Who Shot First? The importance of a quick trigger finger in the 'battle of the forms'.

It has been a long held principle that the battle of the forms is usually determined by the “last shot”: that a contract is formed on the basis of the last set of T&Cs put forward by one party of the other. However, the recent case of TRW Ltd v Panasonic Industry Europe GmbH & another [2021] EWHC 19 (TCC) is a timely reminder that parties should not assume the application of a general rule in these cases.


Has the court’s decision in TRW increased uncertainty in the battle of the forms? In essence, TRW were bound by a broad agreement entered into many years earlier, and despite putting forward their own T&Cs in relation to a number of specific transactions, the court held TRW to its earlier (general) bargain. However, without the very specific working of Panasonic’s T&Cs which expressly caught this novel situation, it is suggested that TRW’s T&Cs would have almost certainly prevailed.
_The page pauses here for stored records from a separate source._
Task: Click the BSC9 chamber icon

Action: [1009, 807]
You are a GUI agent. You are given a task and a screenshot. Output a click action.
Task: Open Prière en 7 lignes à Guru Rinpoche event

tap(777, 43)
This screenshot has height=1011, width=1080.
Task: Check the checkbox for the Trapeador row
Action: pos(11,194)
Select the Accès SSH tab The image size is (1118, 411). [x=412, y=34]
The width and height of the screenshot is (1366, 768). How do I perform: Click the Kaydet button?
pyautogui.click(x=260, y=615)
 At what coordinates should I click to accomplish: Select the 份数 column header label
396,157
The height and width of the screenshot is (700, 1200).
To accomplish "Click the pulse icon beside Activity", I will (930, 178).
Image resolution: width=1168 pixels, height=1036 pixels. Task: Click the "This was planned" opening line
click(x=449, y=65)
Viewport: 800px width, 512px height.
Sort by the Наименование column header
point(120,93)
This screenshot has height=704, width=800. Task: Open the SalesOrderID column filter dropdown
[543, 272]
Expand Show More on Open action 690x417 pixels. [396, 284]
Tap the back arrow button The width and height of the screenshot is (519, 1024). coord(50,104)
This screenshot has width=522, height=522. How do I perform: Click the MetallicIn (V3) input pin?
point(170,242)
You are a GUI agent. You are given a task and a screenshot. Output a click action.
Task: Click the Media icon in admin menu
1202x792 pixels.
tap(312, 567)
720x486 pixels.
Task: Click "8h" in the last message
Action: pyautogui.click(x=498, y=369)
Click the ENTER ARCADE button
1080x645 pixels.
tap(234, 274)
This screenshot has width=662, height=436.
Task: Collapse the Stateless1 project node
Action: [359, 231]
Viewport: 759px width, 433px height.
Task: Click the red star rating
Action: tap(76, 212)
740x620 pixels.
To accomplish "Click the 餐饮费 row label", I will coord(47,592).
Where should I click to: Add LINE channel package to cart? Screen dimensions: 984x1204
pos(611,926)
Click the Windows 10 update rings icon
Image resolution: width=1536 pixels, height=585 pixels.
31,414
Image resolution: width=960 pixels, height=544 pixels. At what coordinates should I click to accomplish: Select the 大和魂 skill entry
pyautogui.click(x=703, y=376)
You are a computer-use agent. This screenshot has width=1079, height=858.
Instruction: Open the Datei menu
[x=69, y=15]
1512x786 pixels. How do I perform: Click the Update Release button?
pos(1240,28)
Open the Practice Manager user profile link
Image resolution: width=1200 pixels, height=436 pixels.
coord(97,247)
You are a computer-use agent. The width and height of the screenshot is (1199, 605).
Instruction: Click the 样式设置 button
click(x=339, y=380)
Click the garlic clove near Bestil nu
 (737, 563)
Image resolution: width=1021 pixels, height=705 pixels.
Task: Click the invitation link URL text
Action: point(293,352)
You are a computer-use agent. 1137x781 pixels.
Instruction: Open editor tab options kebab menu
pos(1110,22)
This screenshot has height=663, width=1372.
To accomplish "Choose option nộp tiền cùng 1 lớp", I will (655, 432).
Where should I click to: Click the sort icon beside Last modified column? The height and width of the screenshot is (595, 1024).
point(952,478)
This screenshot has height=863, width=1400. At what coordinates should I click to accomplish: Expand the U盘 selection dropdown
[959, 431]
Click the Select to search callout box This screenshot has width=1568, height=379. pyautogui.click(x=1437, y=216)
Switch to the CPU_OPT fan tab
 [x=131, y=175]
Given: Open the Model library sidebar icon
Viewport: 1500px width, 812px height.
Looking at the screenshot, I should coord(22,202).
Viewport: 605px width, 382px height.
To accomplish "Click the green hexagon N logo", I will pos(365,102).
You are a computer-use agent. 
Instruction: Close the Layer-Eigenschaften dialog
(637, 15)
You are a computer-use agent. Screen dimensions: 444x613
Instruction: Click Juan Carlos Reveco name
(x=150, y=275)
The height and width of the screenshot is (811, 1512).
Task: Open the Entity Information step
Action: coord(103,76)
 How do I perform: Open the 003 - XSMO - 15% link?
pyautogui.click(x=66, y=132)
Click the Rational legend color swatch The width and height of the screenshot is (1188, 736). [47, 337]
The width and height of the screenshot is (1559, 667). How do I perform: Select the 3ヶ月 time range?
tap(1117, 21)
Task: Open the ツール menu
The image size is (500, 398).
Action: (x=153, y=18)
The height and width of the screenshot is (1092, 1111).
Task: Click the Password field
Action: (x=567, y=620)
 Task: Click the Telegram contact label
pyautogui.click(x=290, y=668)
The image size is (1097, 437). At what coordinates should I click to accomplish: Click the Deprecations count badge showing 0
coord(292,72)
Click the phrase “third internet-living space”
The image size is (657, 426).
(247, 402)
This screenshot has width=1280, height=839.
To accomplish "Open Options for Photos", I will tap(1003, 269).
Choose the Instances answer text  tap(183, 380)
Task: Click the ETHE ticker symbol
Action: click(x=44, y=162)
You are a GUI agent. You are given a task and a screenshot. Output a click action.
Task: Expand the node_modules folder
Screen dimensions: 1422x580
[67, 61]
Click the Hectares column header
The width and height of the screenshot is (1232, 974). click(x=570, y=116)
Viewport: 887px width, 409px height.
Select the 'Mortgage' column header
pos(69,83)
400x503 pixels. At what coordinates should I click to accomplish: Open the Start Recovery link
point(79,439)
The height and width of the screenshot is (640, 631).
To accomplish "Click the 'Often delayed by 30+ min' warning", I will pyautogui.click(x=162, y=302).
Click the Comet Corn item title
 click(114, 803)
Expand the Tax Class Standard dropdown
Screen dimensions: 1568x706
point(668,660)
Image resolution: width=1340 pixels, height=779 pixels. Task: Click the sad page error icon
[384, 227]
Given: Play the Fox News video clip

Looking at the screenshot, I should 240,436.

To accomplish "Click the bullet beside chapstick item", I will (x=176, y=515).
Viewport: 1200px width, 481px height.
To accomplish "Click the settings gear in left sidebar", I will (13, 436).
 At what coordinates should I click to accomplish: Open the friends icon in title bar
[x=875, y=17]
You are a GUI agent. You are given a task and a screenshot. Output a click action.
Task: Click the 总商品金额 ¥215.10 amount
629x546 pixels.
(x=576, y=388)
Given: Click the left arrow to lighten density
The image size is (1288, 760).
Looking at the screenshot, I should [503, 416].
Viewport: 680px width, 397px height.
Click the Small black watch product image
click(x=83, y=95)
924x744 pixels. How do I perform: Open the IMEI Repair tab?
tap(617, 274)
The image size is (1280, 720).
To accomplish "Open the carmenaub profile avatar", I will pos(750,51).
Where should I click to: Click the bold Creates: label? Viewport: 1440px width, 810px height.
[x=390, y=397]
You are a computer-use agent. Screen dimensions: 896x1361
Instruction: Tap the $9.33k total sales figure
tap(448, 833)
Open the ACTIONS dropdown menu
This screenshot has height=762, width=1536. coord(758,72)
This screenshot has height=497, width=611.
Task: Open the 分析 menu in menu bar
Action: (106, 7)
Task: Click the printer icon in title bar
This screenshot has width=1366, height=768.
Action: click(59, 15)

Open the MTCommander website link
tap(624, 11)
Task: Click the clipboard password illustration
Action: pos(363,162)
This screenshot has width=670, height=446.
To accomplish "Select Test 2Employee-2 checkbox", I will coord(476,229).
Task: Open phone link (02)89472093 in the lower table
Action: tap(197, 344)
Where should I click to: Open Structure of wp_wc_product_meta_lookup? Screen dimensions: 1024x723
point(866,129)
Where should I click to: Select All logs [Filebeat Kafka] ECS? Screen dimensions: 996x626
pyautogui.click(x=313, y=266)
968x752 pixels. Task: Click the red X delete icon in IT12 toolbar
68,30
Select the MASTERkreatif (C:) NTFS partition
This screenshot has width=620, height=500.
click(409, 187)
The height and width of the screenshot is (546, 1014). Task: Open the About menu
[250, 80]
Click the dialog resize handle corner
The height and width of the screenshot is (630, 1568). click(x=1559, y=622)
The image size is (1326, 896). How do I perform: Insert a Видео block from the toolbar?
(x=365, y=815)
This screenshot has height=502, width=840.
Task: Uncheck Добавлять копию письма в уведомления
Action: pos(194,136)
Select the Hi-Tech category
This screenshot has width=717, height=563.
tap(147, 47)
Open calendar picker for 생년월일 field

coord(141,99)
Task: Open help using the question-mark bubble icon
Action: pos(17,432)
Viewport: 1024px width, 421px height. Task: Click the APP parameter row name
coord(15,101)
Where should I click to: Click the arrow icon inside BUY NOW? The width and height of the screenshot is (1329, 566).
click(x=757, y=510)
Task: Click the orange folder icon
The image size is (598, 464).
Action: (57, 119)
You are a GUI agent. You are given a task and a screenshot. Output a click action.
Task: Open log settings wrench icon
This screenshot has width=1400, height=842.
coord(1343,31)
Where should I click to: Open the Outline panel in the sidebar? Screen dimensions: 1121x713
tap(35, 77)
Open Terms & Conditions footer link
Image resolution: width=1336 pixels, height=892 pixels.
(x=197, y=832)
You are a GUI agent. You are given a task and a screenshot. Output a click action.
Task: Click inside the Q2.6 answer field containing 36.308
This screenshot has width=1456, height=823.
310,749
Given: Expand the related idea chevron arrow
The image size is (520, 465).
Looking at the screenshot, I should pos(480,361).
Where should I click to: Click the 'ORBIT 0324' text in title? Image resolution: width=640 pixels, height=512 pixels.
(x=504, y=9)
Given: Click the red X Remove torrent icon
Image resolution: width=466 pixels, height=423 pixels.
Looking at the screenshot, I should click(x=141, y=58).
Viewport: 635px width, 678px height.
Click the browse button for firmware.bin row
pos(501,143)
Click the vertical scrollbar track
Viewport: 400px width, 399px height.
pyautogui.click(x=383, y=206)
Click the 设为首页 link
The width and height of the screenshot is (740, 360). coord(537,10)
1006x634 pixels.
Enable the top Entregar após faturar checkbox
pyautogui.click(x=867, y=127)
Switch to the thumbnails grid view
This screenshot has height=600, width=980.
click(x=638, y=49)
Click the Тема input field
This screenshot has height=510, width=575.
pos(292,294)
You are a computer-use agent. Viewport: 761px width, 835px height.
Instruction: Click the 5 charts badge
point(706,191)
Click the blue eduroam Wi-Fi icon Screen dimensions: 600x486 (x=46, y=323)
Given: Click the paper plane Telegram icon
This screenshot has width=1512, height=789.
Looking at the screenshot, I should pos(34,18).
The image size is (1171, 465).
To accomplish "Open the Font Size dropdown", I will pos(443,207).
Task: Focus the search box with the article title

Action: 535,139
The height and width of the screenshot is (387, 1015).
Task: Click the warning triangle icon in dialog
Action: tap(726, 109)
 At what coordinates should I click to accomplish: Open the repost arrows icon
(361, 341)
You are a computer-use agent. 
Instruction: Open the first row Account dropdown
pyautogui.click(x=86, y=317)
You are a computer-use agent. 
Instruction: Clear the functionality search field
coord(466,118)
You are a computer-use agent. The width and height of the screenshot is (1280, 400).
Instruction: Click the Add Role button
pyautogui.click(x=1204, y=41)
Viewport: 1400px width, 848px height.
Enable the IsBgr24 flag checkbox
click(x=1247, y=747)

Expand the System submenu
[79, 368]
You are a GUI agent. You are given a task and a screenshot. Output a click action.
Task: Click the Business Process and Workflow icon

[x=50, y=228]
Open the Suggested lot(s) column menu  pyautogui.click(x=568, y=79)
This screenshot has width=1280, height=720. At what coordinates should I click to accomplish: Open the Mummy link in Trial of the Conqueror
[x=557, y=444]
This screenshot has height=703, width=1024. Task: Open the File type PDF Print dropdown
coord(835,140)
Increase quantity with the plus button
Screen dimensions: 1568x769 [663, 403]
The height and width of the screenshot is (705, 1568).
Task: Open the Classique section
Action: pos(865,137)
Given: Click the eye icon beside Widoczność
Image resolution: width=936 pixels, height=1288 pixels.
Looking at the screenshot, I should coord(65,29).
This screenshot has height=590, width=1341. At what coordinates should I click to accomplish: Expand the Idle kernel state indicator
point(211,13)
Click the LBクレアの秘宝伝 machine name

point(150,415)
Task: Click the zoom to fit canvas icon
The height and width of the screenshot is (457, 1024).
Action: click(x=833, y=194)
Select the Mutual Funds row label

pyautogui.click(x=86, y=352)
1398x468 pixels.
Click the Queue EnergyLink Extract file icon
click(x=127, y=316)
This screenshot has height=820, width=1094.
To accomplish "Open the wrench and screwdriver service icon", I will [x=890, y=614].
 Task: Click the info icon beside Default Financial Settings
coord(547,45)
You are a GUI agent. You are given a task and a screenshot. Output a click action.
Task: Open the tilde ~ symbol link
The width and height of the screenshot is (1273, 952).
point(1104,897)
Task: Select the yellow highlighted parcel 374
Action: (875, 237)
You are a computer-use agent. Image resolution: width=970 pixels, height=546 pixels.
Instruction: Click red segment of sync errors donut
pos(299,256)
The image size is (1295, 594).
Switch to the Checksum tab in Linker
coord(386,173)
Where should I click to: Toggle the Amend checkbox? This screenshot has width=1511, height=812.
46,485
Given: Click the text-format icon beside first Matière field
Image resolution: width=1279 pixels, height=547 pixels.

The court’s decision should have the effect of focussing commercial parties’ minds on the contractual terms to which they are signing up. It should not be assumed that the last shot will win and, by this decision, the court appears to have emphasised the importance of parties’ freedom to contract on whatever bases they wish. We may now see clauses which expressly exclude future T&Cs from taking precedence in a battle of the forms commonplace. However, as Kerr J highlighted in his judgment, in cases where both parties are overly-alive to the issue there is a substantial risk that no contract will be formed at all.